The series is narrated by Scottish actor David Tennant, known for portraying the Tenth and Fourteenth Doctor in Doctor Who and Barty Crouch Jr. in Harry Potter and the Goblet of Fire (2005).

Film locations include Australia, Belize, California, British Columbia, Caribbean, Colombia, Costa Rica, French Polynesia, Galápagos Islands, Indonesia, Japan, Malpelo Island, Mauritius, Mexico, New Zealand, South Georgia, and Thailand.

In addition to cameras disguised as inanimate objects such as Boulder-Cam, "spy creature" animal robots utilized include:

- albatross
- bald eagle
- blue crab
- coconut octopus
- cuttlefish
- dolphin
- frigatebird
- fur seal
- ghost crab
- hammerhead shark
- hermit crab
- herring
- humpback whale
- lobster
- macaque
- manatee
- marine iguana
- moray eel
- mudskipper
- nautilus
- oyster
- pelican
- piglet
- pufferfish
- sarcastic fringehead
- sea lion
- sperm whale
- spider crab
- tuna crab
- turtle

== Releases ==

The series premiered in the United Kingdom on BBC.

In the United States, PBS rebroadcast the series for Season 42 of Nature beginning on .

== Episodes ==

| No. | Title | Original release date | PBS release date |
| 1 | "Spy in the Ocean: Deep Thinkers" | June 3, 2023 | October 25, 2023 |
Innovative undersea "spy creature" robots explore alien realms in the world's oceans, revealing secrets and the mysteries of the deep. Spies examine the social intelligence of marine life. In rare footage, a three-meter autonomous submersible disguised as a newborn joins a sperm whale family, arousing curiosity from a mother and calf. In Indonesian coral reefs, spy-octopus befriends a coconut octopus, helping it evade blacktip reef sharks, catch crabs, and defeat a rival. Spy-macaque observes Thailand macaques on a remote island catching fish, cracking shellfish using rocks, and diving for fun from trees. In the Sea of Japan, spy-puffer observes male pufferfish sand-sculpture artistry that attracts females. Spy-sea-lion observes mackerel swarms tested against group thinking by marlins, sea lions, frigatebirds and a Bryde's whale. In Belize, hermit crabs organize to up-size their accommodations. Spy-piglet socializes with clever minds on a tiny Caribbean island in The Bahamas; wild pigs swim out to tourist boats, supplementing a diet of crabs and berries. Spy-crab investigates saddleback clownfish surviving apart from protective reefs, using carpet anemones, with help from spy-octopus.

> _INFORMATION SHOWN_
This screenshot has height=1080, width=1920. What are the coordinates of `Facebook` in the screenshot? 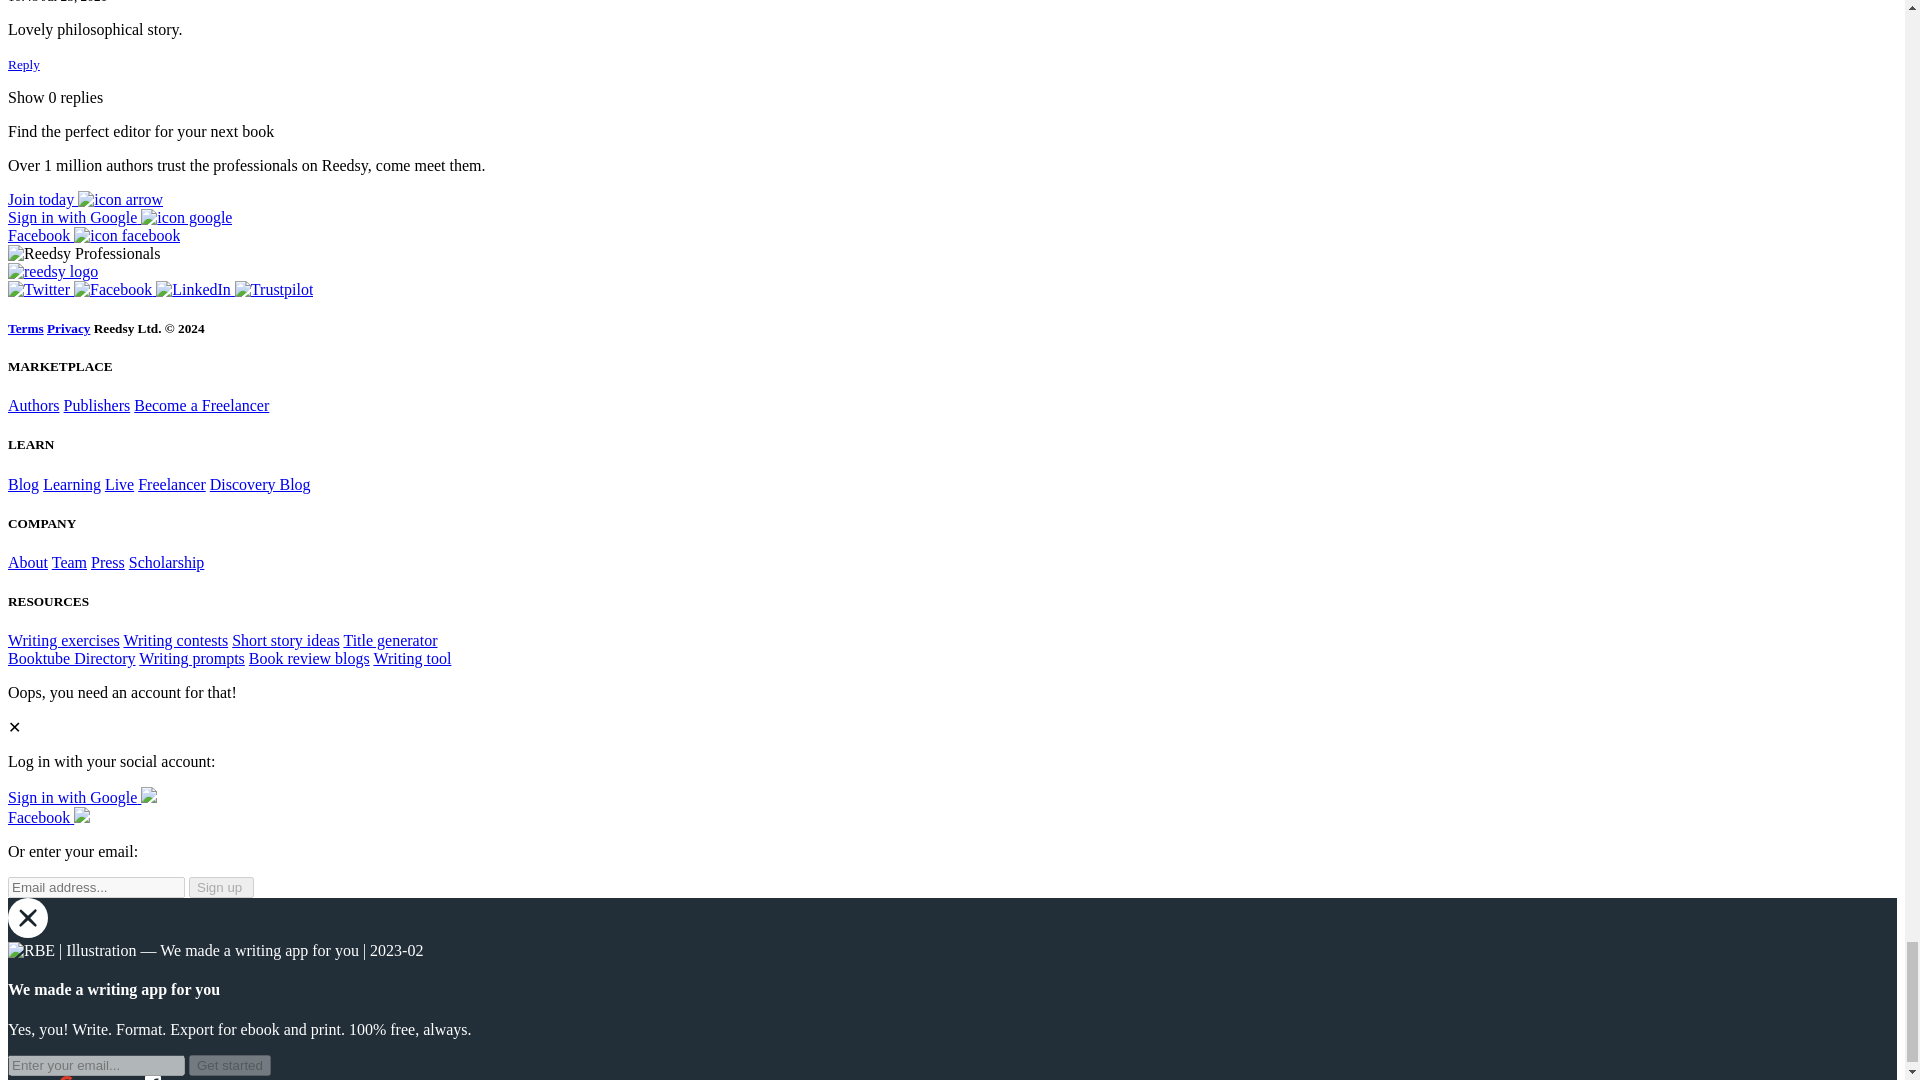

> _ASSIGNMENT 1_
In the excerpt on the spy-creature series, extract the passage from "The series is" to "of Fire (2005).".
> _ASSIGNMENT 2_
Answer these questions about the spy-creature series excerpt:
(a) Who narrates the series?
(b) On which network did the series premiere in the United Kingdom?
(c) What is the original release date of "Spy in the Ocean: Deep Thinkers"?
The material has no connection to the text.

> _TASK SOLUTION 1_
The series is narrated by Scottish actor David Tennant, known for portraying the Tenth and Fourteenth Doctor in Doctor Who and Barty Crouch Jr. in Harry Potter and the Goblet of Fire (2005).

> _TASK SOLUTION 2_
(a) David Tennant
(b) BBC
(c) June 3, 2023